In 2015 the PM gave people a referendum on Juncker's proposals re the Greek economy and people rejected it 62-38 but most Greeks are pro EU and pro Euro. Many think that if Greece was to leave the Euro, people would not be able to buy basic food and medicine since, they claim, "Greece imports everything" thus "everything" will become too expensive or simply not available when the new currency starts devaluing after a Euro exit. They are looking at what is happening in the UK and saying "Imagine what would happen here".
So whatever happened to all those EU funds that Greece has received from the EU as "regional policy' since the 1990s? A lot went to training but most went to roads and other infrastructure. But much of this modern infrastructure has too high user charges for the average citizen and company in crisis Greece! Many in Greece have retired early but unemployment benefits last only 12 months and are approx. 400 Euros, after that you get zilch. So how do most of the 23% unemployed survive? Good question. You see people dumpster diving in crisis Athens, you did not before 2009.

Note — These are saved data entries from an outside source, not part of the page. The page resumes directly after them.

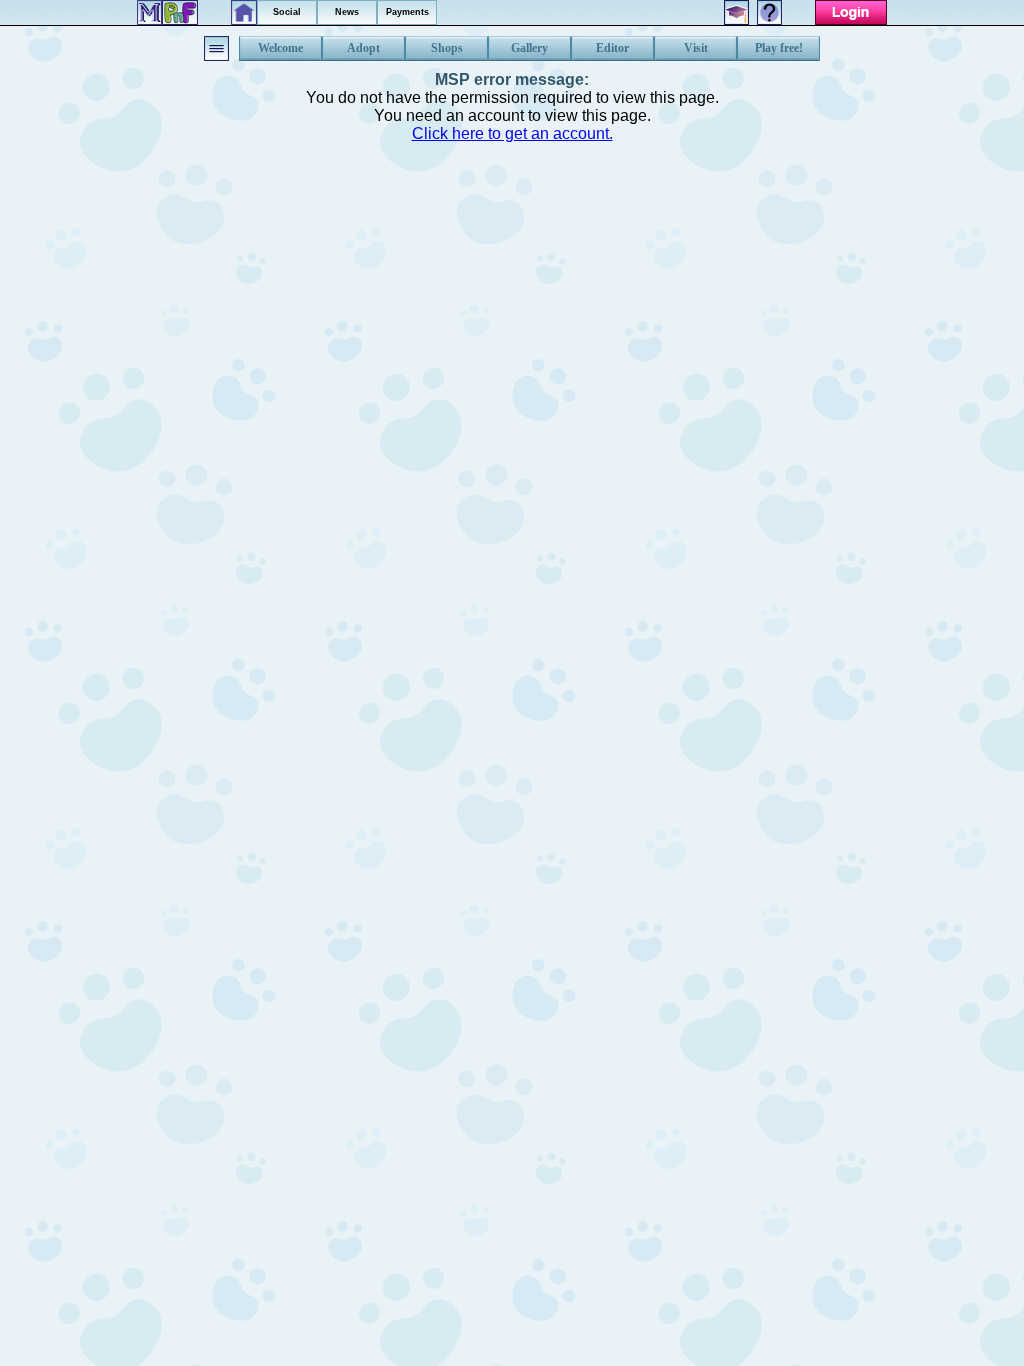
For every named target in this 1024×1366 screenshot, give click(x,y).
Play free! (779, 48)
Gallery (529, 48)
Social (287, 12)
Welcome (280, 48)
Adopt (363, 48)
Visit (696, 48)
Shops (447, 48)
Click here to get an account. (512, 133)
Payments (407, 12)
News (347, 12)
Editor (612, 48)
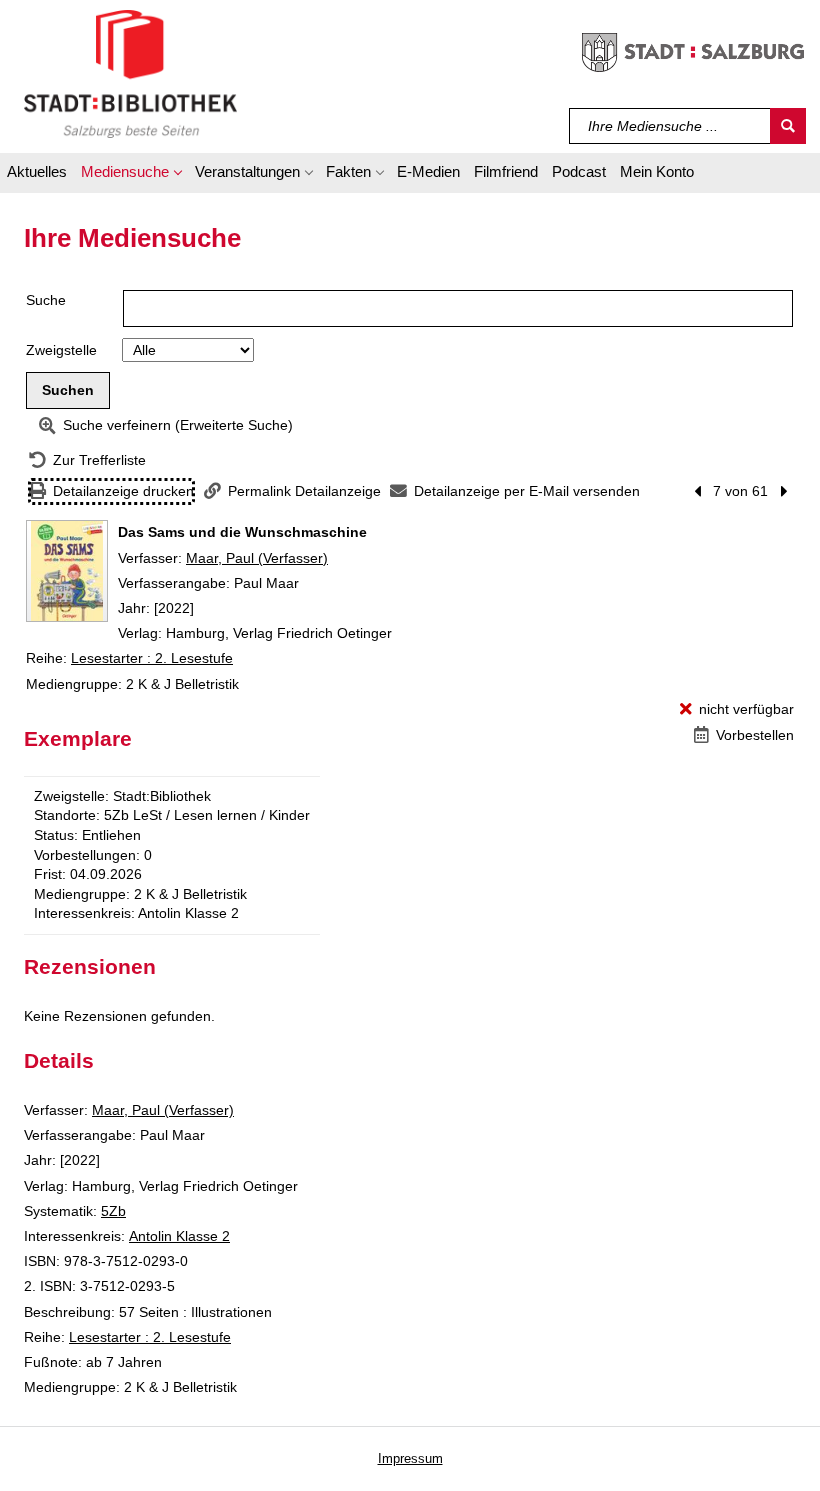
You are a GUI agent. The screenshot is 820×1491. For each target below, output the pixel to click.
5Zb (113, 1211)
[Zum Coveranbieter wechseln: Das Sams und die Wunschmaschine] (67, 571)
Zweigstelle (61, 350)
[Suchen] (788, 126)
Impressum (410, 1458)
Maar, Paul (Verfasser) (257, 558)
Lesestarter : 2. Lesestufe (152, 658)
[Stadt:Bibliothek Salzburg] (130, 73)
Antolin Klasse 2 (179, 1236)
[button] (131, 175)
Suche (46, 300)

Is Greece "beyond repair"? Should it be given a new debt haircut and be left to drift away from the Eurozone? Will there be a huge rise in exports to kickstart the heart of the economy and the job market if Greece abandons the Euro? Is Greece in coma or recovering 2009-present?
You can debate the issue in the Eurodebates Facebook group: https://www.facebook.com/groups/151087171628655/
420,000 Greeks have emigrated since the crisis started.
One third of the remaining Greeks are now living below the poverty line due to joblessness, depressed wages and other factors. No one knows exactly how many are homeless. Pray for them, in any case.